Stored items
------------------------------------

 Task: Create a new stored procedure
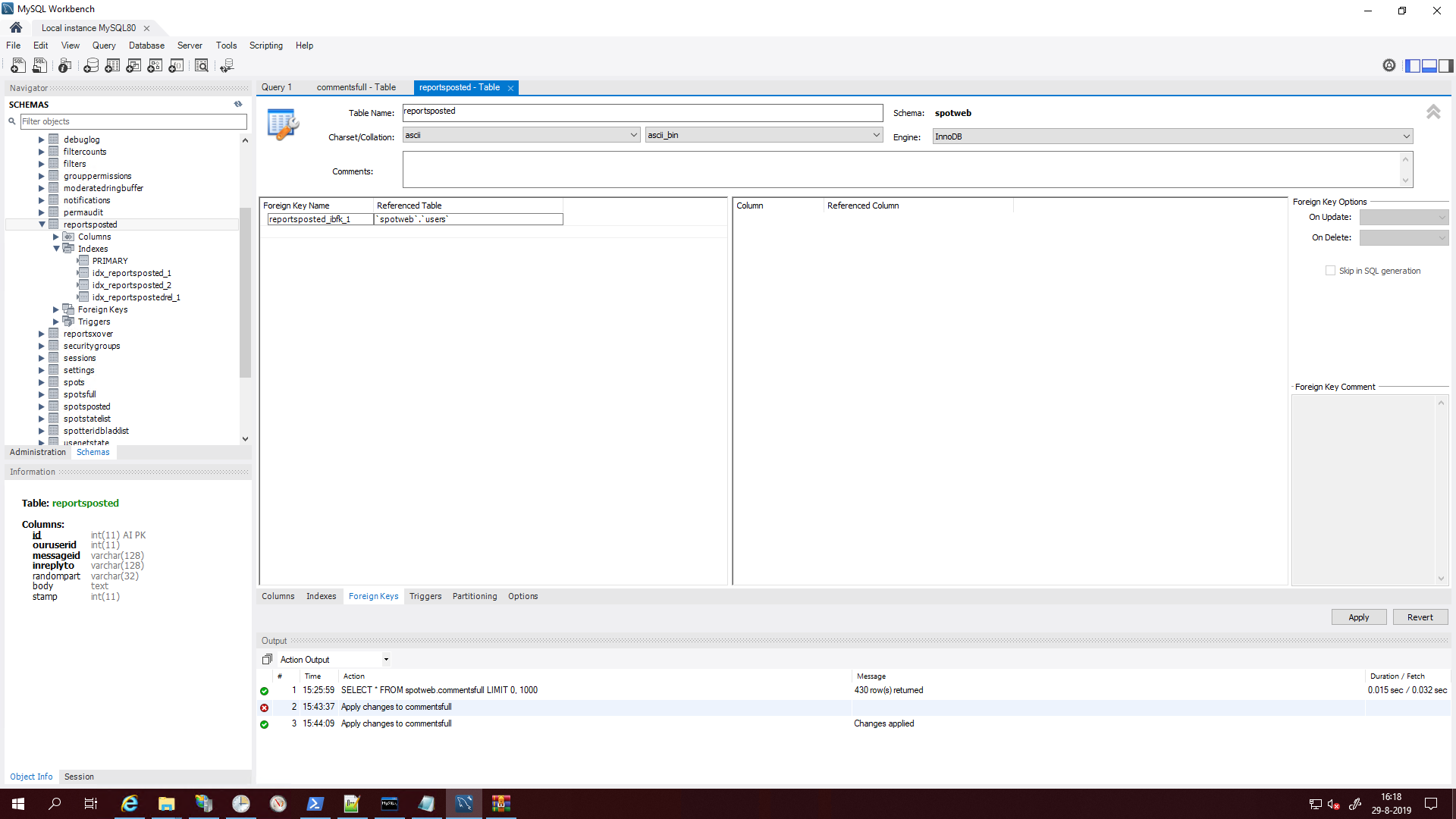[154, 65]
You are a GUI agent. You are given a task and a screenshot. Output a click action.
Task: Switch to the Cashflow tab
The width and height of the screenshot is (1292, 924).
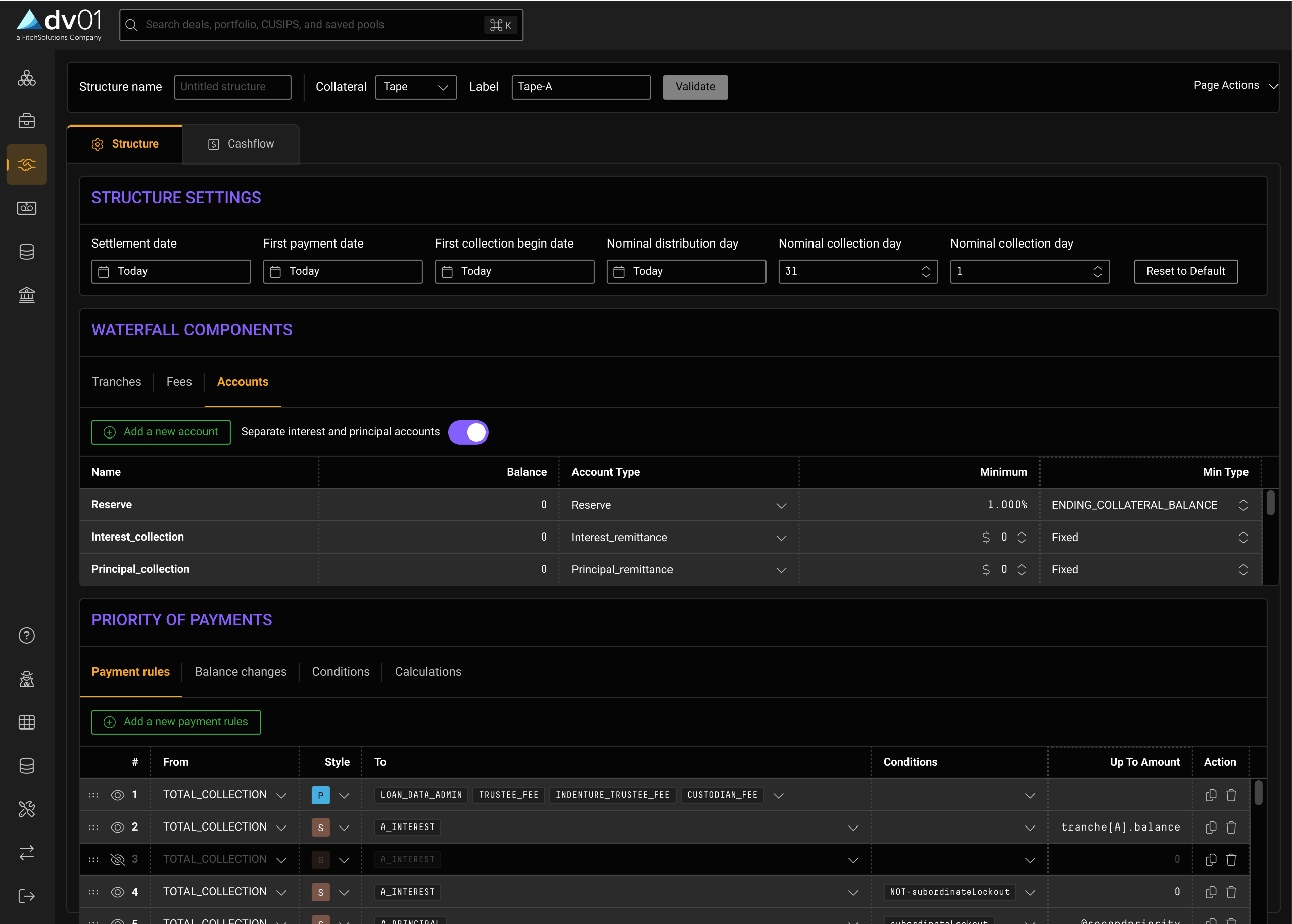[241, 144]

------------------------------------

Task prompt. Copy each line of the records precisely and drop any images they hold.

Response area.
 Task: Create a new stored procedure
[154, 65]
You are a GUI agent. You are given a task and a screenshot. Output a click action.
Task: Switch to the Cashflow tab
The width and height of the screenshot is (1292, 924).
[241, 144]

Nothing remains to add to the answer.